[Items from a data source]

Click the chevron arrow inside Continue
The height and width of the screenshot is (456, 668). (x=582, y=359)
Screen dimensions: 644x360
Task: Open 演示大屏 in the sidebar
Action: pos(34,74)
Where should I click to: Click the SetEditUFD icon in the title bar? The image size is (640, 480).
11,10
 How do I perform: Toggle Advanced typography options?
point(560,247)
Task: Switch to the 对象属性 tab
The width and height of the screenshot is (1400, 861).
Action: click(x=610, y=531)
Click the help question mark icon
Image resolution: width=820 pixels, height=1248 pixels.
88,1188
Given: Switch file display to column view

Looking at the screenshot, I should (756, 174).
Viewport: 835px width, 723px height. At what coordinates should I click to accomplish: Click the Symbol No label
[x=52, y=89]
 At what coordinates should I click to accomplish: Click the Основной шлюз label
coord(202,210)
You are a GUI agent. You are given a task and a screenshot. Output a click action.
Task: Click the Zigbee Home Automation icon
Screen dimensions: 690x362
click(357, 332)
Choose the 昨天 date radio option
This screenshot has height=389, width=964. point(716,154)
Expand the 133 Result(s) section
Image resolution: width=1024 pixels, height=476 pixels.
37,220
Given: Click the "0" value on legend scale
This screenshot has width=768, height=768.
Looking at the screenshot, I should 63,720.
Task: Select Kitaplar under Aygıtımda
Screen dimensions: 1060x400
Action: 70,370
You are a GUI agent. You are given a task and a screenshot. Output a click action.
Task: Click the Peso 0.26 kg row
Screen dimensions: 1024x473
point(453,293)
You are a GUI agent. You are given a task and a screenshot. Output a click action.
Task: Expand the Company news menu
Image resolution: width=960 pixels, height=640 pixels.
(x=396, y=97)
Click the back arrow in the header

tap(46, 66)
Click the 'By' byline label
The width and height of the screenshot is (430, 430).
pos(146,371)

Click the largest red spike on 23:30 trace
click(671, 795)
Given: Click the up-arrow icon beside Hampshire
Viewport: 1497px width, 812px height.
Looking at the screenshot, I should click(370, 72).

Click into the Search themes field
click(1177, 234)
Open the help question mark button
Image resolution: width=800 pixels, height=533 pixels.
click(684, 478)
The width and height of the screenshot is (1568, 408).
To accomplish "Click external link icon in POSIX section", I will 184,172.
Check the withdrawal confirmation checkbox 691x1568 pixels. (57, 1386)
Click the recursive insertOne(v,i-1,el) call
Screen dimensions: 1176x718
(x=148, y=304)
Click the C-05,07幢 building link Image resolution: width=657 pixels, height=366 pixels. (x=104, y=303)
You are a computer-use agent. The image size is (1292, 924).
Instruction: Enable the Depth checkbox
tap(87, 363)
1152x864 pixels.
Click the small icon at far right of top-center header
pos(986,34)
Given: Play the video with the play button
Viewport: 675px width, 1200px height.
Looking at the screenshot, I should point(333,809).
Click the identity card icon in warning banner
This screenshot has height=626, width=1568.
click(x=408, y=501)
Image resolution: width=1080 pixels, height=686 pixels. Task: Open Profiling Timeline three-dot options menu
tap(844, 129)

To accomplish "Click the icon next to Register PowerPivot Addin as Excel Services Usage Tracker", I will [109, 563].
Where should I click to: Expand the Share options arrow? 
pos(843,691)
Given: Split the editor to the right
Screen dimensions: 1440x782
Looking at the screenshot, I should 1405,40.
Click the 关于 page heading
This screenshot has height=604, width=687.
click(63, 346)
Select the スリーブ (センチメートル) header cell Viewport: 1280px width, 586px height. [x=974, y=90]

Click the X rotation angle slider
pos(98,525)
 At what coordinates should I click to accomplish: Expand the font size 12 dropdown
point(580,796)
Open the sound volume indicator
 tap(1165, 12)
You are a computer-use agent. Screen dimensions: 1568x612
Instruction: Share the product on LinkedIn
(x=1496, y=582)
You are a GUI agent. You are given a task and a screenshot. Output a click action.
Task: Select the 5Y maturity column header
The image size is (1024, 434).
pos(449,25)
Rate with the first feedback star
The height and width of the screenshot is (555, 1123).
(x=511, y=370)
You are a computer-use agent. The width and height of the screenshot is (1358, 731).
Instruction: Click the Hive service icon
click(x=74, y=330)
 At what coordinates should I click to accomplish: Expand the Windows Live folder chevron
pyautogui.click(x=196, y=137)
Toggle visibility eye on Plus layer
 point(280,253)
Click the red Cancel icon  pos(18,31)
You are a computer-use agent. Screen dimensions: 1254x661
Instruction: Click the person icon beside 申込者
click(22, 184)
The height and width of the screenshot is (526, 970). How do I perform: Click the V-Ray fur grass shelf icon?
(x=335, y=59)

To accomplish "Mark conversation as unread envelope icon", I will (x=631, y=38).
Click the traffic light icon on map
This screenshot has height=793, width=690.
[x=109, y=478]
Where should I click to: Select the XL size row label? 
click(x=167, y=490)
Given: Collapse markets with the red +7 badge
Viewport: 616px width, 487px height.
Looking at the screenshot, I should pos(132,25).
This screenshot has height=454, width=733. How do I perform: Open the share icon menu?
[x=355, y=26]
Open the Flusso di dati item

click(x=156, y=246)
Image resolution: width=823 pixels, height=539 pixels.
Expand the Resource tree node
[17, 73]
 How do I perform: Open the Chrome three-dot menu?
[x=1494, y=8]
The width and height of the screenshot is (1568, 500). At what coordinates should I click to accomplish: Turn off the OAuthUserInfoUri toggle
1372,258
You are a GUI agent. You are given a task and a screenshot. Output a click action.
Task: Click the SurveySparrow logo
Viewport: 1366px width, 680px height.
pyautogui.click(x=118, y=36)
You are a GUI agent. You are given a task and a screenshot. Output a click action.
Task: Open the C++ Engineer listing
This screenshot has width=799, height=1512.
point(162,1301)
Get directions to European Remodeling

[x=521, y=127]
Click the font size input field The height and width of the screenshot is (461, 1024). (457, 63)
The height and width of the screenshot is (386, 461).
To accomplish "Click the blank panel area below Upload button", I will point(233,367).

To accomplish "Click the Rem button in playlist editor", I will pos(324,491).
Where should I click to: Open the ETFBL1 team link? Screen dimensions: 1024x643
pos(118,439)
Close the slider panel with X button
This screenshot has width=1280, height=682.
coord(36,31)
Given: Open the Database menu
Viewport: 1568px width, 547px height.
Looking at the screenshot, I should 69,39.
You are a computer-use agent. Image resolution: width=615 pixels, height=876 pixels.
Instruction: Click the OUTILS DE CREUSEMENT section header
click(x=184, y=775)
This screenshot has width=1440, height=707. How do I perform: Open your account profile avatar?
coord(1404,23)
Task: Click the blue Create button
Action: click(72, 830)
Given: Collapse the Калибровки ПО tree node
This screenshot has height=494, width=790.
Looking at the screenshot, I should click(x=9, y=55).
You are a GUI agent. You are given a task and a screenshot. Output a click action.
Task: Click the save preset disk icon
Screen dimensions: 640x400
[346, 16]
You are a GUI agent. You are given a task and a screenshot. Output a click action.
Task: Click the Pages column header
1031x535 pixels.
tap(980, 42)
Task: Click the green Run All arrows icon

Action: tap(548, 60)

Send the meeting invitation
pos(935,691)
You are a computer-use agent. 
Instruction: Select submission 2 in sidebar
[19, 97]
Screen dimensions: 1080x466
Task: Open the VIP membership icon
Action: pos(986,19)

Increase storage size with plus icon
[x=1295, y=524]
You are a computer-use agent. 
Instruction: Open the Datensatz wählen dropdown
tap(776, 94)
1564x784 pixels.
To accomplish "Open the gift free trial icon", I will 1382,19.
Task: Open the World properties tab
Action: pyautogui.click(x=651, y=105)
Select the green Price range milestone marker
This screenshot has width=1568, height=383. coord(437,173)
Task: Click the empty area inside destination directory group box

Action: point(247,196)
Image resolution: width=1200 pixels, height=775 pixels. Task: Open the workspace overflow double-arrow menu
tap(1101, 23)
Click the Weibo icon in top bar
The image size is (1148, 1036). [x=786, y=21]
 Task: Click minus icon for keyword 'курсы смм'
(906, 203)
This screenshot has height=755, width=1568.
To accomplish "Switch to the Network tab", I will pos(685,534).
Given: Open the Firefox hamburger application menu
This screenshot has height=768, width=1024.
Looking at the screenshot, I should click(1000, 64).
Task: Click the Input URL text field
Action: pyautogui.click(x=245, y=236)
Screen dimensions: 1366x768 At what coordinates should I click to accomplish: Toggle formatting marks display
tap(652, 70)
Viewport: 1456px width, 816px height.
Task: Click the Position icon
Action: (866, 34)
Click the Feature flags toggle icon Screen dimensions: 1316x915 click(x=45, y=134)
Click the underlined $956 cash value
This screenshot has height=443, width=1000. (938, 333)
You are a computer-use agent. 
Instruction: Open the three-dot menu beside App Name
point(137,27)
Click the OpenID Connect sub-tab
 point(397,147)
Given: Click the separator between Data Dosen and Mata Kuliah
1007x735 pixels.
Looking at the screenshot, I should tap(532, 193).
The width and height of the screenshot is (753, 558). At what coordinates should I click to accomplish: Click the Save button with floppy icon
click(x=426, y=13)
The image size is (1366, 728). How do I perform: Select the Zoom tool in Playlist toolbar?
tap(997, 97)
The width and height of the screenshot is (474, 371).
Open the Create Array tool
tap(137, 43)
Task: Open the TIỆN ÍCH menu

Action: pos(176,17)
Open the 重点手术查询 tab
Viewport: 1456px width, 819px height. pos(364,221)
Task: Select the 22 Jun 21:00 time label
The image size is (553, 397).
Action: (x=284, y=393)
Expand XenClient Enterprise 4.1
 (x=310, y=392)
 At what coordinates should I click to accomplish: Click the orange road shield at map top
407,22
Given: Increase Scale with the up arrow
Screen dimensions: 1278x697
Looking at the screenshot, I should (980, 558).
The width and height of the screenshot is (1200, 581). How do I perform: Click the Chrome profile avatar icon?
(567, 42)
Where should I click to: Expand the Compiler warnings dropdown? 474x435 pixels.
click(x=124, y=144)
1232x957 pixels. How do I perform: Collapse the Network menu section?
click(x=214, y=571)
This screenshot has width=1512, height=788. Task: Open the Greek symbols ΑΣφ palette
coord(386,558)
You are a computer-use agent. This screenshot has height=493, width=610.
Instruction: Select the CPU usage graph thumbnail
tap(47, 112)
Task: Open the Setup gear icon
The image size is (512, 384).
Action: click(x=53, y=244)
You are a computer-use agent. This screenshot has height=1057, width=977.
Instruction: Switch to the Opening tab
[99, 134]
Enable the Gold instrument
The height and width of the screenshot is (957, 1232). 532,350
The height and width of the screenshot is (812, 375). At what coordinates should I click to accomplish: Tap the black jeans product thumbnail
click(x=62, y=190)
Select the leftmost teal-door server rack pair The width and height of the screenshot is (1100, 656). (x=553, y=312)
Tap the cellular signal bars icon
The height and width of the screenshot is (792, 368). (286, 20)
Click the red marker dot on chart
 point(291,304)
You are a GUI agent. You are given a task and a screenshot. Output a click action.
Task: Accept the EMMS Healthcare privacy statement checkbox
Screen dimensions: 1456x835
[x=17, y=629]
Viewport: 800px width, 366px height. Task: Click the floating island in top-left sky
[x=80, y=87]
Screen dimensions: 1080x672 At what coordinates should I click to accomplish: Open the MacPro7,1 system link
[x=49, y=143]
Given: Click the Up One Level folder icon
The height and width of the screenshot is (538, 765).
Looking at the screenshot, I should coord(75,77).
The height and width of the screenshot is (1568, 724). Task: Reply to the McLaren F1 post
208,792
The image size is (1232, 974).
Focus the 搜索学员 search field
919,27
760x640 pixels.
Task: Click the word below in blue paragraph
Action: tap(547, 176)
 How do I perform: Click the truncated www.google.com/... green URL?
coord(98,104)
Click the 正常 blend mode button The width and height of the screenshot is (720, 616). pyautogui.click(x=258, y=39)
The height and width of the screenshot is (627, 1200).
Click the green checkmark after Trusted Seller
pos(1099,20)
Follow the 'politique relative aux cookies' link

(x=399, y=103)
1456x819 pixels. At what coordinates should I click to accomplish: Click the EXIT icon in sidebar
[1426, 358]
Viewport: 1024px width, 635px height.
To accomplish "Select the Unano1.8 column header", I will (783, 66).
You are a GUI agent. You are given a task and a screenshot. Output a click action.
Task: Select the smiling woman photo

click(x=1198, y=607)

_Work request_: Every line in the data above that contains the word "editor" counts; report how many there are and nothing more.

_Exercise response_: 2